Le péché est lui aussi un reniement de Dieu devant les hommes, parce que le péché est avant tout ce qui nous sépare ou nous éloigne de Dieu. Cependant, comme le rappelle le même passage de l’Evangile : « Quiconque dira une parole contre le Fils de l’homme, cela lui sera pardonné ». Toutefois, le Seigneur ajoute « mais si quelqu’un blasphème contre l’Esprit Saint, cela ne lui sera pas pardonné. » Ce blasphème contre l’Esprit-Saint n’est-il pas le fait, précisément, en ignorant, justifiant ou cachant son péché, de se priver et de refuser la miséricorde par le don de l’Esprit-Saint ? si pécher est un reniement de Dieu à la face des hommes, ne pas reconnaître ni confesser son péché, et par suite refuser la miséricorde, est aussi un reniement de Dieu à la face des hommes. En conséquence, accepter et vivre la miséricorde, est un témoignage rendu à Dieu, à son œuvre puissante de grâce, une proclamation vivante devant la face des hommes.

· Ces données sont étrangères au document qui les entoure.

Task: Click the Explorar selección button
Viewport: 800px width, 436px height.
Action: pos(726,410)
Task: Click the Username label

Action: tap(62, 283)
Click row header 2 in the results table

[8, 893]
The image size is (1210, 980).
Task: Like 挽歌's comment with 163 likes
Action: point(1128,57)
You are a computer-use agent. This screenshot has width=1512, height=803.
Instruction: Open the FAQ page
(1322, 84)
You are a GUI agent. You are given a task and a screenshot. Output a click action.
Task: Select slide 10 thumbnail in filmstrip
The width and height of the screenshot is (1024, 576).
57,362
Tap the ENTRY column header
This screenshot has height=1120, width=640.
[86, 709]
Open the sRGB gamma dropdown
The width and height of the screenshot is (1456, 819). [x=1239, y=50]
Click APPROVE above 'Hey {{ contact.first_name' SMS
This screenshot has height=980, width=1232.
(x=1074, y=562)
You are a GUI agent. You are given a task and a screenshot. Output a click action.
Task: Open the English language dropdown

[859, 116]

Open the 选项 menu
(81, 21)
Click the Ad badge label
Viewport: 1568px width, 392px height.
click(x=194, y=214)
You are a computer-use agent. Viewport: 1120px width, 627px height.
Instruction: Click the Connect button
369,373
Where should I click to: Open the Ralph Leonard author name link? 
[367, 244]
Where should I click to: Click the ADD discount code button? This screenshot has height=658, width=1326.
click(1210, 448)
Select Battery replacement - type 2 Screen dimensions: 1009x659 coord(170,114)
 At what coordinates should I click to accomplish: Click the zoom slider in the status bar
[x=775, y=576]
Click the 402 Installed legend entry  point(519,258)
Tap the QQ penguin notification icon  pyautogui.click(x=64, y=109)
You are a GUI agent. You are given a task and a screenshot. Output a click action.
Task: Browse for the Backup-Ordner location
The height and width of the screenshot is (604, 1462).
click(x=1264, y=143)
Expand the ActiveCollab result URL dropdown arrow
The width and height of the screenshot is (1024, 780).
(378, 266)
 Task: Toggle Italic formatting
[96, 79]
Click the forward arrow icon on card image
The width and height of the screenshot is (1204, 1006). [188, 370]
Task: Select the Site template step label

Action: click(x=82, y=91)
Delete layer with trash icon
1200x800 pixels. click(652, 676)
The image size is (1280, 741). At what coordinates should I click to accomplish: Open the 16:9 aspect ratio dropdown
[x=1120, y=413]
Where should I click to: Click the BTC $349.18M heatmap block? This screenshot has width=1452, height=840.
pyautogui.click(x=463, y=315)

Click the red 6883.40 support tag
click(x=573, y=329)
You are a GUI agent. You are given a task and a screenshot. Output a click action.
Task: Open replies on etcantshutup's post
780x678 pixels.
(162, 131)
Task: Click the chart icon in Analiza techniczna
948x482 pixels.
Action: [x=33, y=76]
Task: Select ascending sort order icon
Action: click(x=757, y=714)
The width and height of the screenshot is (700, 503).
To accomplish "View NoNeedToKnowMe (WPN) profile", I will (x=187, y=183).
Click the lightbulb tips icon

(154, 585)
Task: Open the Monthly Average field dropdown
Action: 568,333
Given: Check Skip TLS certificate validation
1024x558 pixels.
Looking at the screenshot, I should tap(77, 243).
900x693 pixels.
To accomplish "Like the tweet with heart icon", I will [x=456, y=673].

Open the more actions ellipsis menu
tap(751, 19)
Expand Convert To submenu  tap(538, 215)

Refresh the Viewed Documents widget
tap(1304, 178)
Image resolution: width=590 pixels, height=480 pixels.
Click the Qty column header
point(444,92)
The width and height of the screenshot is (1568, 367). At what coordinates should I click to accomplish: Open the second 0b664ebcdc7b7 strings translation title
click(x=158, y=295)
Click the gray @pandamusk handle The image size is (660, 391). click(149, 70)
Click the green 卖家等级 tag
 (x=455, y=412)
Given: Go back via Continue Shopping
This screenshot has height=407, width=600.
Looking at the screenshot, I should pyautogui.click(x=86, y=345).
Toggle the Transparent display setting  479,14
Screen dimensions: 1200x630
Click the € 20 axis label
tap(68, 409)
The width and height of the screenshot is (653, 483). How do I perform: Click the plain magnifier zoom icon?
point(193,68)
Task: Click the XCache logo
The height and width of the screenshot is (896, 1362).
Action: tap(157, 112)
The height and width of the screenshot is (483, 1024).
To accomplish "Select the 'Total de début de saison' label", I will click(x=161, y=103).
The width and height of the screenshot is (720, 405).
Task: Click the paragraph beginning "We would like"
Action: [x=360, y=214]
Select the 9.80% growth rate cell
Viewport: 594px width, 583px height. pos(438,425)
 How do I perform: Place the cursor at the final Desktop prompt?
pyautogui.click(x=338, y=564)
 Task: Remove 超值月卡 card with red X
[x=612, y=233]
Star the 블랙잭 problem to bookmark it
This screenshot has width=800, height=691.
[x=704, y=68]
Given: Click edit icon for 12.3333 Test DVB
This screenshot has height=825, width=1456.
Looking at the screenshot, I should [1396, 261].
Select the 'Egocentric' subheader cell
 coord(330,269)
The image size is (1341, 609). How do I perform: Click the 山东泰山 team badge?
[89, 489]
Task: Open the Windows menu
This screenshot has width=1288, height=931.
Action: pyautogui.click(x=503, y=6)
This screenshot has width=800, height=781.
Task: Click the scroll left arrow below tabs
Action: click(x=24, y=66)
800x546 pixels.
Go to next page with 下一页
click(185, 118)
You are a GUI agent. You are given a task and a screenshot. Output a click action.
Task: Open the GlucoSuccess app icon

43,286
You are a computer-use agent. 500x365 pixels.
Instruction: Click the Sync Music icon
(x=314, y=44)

Cela n’est pas au-delà de nos forces. « Quand on vous traduira devant les gens des synagogues, les magistrats et les autorités, ne vous inquiétez pas de la façon dont vous vous défendrez, ni de ce que vous direz. Car l’Esprit Saint vous enseignera à cette heure-là ce qu’il faudra dire. », en effet, en toutes ces situations, si nous acceptons de ne pas les vivre seuls, et que nous nous confions à la grâce de l’Esprit-Saint, alors tout devient possible. Ils sont nombreux les saints qui illustrent cette conviction.